Disks with huge capacities are often designed such that peak performance is achieved when we access the blocks in sequential manner. Most external sorting methods use the following general strategy. Make a first pass through the file to be sorted, breaking it into blocks about the size of the memory and sort these blocks. Then, merge the sorted blocks together, if necessary by making several passes through the file, creating successively larger sorted blocks until the whole file is sorted. This approach is called external memory merge-sort and has been in use since 1950s. Note that this method does not use the fact that the keys are integers. For the least we could sort the blocks in internal memory using radix sort to make this implementation faster (since in this assignment the keys are integers).
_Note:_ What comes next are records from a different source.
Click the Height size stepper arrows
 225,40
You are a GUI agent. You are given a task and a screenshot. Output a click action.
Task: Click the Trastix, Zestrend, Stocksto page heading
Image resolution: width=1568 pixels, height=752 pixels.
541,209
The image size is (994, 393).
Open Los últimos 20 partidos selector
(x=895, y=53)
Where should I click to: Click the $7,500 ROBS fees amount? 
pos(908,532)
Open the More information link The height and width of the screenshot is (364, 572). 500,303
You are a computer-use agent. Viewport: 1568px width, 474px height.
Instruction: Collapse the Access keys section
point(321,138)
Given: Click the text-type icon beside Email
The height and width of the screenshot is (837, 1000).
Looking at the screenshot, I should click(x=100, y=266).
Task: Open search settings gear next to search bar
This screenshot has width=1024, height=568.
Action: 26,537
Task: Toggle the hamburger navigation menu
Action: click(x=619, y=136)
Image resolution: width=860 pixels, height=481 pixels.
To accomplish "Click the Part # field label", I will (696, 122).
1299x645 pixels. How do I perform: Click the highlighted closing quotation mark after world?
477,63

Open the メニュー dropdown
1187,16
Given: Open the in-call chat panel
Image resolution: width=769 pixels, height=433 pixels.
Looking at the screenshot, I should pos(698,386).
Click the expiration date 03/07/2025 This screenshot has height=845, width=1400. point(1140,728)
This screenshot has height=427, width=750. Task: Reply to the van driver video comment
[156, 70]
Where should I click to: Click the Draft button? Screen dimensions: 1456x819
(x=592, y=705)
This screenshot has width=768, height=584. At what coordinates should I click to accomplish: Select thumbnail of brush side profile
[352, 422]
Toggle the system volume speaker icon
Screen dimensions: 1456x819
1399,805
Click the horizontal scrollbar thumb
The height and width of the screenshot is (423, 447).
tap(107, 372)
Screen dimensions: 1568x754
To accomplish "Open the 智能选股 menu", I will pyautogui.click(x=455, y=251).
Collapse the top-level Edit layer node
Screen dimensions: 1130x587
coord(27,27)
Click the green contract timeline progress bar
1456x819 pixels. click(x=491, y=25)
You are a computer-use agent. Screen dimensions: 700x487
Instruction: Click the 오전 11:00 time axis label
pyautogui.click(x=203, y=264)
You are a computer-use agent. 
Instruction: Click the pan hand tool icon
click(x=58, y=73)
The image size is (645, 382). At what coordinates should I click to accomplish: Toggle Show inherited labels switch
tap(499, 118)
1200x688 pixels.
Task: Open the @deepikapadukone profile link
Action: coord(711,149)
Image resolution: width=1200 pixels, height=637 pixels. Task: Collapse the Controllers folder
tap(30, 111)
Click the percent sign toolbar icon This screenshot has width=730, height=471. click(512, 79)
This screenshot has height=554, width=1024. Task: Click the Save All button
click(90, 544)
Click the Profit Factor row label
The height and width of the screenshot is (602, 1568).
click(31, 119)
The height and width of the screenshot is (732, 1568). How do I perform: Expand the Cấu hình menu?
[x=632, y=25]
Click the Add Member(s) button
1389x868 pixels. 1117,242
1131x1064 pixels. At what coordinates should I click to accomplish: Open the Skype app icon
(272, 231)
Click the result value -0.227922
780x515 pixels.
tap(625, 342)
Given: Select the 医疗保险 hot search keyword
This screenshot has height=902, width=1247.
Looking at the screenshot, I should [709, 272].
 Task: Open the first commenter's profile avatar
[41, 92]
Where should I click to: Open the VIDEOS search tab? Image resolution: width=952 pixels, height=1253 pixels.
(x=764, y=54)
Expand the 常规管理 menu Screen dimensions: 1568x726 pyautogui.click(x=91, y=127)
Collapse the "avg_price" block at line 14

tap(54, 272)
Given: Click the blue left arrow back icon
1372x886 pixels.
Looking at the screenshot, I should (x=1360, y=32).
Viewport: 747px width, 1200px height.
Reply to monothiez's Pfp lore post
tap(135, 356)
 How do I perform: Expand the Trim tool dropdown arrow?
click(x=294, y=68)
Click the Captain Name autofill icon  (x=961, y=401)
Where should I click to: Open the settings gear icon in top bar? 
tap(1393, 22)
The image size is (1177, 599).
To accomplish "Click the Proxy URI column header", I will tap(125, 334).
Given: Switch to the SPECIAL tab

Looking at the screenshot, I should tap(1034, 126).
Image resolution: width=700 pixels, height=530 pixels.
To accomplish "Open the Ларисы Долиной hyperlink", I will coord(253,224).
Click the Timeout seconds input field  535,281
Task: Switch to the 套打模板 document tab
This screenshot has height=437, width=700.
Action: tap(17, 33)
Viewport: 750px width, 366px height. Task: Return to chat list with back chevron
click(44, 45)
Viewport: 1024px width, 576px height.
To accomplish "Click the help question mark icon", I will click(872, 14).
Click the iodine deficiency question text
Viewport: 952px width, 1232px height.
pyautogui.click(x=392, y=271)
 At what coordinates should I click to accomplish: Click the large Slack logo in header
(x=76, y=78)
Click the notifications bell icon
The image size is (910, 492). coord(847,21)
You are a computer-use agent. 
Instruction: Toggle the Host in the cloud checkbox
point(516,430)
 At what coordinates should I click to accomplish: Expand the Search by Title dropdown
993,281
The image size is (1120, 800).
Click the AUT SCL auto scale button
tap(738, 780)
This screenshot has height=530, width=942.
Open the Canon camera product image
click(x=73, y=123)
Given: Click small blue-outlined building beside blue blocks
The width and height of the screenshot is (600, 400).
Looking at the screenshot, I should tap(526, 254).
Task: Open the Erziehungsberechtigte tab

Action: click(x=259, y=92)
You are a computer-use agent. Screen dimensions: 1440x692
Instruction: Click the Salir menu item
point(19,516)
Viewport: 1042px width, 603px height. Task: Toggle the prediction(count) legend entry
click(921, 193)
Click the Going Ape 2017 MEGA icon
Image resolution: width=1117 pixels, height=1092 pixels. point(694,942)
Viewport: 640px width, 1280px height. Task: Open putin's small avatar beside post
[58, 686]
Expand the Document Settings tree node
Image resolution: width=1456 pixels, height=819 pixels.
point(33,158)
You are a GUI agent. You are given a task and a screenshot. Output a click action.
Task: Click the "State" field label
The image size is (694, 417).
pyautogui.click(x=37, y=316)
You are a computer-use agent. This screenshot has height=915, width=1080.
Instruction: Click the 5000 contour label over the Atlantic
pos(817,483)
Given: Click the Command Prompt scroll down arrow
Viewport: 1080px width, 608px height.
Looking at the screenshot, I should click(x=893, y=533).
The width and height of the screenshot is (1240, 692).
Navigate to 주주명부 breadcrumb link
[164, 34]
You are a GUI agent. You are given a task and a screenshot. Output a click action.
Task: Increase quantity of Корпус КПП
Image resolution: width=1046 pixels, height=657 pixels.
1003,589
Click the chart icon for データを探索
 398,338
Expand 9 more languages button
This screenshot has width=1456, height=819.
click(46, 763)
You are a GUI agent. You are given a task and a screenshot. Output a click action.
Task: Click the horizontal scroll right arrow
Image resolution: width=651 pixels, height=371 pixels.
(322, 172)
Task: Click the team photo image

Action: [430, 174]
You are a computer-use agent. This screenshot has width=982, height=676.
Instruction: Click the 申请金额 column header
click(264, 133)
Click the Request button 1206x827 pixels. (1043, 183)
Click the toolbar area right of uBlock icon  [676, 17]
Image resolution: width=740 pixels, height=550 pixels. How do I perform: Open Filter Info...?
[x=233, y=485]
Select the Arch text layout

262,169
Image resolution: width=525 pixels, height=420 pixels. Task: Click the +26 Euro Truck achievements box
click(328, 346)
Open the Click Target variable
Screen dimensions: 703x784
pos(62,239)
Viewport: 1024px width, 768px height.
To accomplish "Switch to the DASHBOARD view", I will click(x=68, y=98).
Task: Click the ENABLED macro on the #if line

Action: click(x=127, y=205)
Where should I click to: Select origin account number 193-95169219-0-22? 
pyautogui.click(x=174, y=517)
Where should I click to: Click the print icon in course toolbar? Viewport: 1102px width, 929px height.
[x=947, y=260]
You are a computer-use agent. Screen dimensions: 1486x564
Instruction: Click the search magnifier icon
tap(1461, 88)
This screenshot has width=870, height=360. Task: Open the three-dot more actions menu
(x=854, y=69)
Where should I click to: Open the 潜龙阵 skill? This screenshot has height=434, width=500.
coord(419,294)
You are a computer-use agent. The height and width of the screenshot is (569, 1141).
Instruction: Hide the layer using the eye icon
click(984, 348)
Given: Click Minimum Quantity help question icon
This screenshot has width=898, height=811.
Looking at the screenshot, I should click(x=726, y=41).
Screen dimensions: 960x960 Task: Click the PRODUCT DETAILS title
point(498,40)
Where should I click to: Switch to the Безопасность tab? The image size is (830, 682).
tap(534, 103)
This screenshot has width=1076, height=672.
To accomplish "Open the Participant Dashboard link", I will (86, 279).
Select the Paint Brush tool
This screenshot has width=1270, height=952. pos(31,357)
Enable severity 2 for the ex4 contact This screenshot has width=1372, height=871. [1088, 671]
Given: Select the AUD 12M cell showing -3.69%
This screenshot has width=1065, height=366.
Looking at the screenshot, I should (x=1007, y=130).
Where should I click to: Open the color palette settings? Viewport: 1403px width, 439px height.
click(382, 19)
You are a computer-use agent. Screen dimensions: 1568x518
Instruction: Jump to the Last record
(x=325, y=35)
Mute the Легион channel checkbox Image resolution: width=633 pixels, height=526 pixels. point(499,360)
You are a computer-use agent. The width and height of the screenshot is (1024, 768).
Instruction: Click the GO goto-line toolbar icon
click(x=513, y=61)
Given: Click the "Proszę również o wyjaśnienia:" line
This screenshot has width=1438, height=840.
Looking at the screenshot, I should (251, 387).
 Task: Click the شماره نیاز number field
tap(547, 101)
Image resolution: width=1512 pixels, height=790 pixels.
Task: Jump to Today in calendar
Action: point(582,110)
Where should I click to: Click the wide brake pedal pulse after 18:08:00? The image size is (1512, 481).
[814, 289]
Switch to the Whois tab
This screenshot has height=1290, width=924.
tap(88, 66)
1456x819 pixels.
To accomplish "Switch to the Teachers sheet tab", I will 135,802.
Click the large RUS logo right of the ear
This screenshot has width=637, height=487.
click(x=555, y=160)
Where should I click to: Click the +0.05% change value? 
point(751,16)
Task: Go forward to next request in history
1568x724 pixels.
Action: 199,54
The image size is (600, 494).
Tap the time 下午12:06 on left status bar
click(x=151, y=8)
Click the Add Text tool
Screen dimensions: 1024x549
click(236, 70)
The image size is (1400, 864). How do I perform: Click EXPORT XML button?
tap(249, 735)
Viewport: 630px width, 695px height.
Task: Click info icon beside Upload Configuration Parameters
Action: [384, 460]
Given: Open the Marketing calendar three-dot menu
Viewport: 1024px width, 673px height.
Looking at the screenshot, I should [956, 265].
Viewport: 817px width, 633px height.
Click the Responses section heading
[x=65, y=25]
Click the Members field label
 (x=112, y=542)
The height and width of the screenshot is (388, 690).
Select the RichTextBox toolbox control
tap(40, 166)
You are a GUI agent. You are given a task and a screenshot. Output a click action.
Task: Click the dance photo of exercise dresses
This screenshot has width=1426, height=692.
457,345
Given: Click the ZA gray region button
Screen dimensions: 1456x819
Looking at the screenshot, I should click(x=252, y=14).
Here is some more material on external memory algorithms for sorting from Jeff Erickson. (1.1.1 B-Trees are a vairant of a-b trees) and from Peter Sanders. You might also want to look the chapter "Special purpose sorting methods" in the book "Algorithms in C++"/"Algorithms in Java" by Robert Sedgewick
In this assignment you will sort a file of fixed size records, stored in a file on disk, using a given amount of main memory. Note that when you are working with massive data sets, you need to take care of how your disk works. It is a good idea to read chunks of data at a time from the disk than compared to randomly accessing the disk. The input data to your code will run into Gigabytes, so you should make sure your program can handle data sizes of more than 4GB. The files that I will run the program on will be huge. The benchmark machine will have dual processors, so in case you need more CPU power you should think of using posix threads.
Come to my "programming homework" office hours. I will have extra office hours for the programming assignment on Wednesdays after class. I will help you design and analyse the algorithms that you can come up with for this task and tell you the tricks and traps of algorithms that need to handle massive data sets. I will point you to material that you could read for this task.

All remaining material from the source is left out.